Connected to this is the fact that there is no tradition in the UK of giving jobs to literary critics, as there is for other art forms. It takes far longer to read a book than to watch even the longest Shakespeare play, which makes it pretty much impossible to earn a living through book reviewing alone. So most reviewers have "day jobs" - usually their own writing, or some sort of teaching, both of which bring with them dependencies and compromises. A reviewer might not know a writer personally, but share an agent or publisher with them. An academic might be asked to review a book by a rival in the same discipline. But you wouldn't want to entrust the thoughts of Stephen Hawking to a reviewer who knew nothing about physics. For the reviewer, the decision as to when to turn down such a commission on ethical grounds is very delicate.

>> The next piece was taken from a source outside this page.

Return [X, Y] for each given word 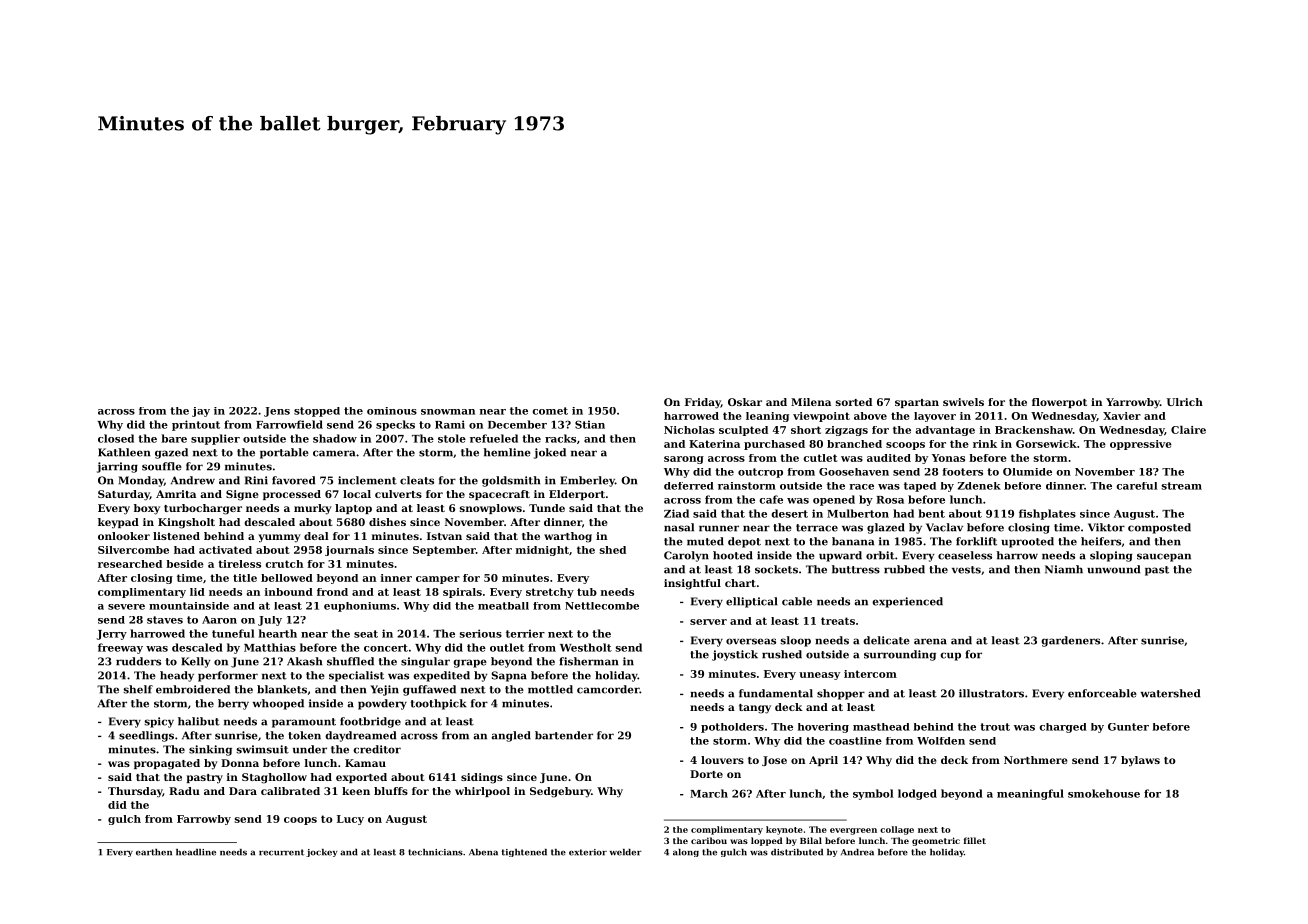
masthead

There are stories of purist reviewers, who never venture outside their own homes (one New York critic is said not even to have met her commissioning editor), but they are rare. The most independent (for which read opinionated) critics often blaze through the skies in a shower of flames, only to sputter out in a book contract a few years later.
This is not to say that book reviewers lack intelligence and integrity. The tradition of literary criticism, in which most critics are grounded, gives the good ones a sense of the separateness of text and author (you tend not to get the ad hominem attacks that are directed, say, at a bad actor). Equally importantly, critics with careers linked to their reviewing know they have to guard their reputations - expertise and discrimination mean more than personal likeability.
My antennae still twitch when a writer volunteers a review - I'm still always looking out for the motive. But now when someone mouths off to me about the corruption of book critics, I just smile sweetly and ask for specific examples. Often it comes down to a difference of opinion, which brings us to the one thing all art forms have in common: everybody loves to hate critics.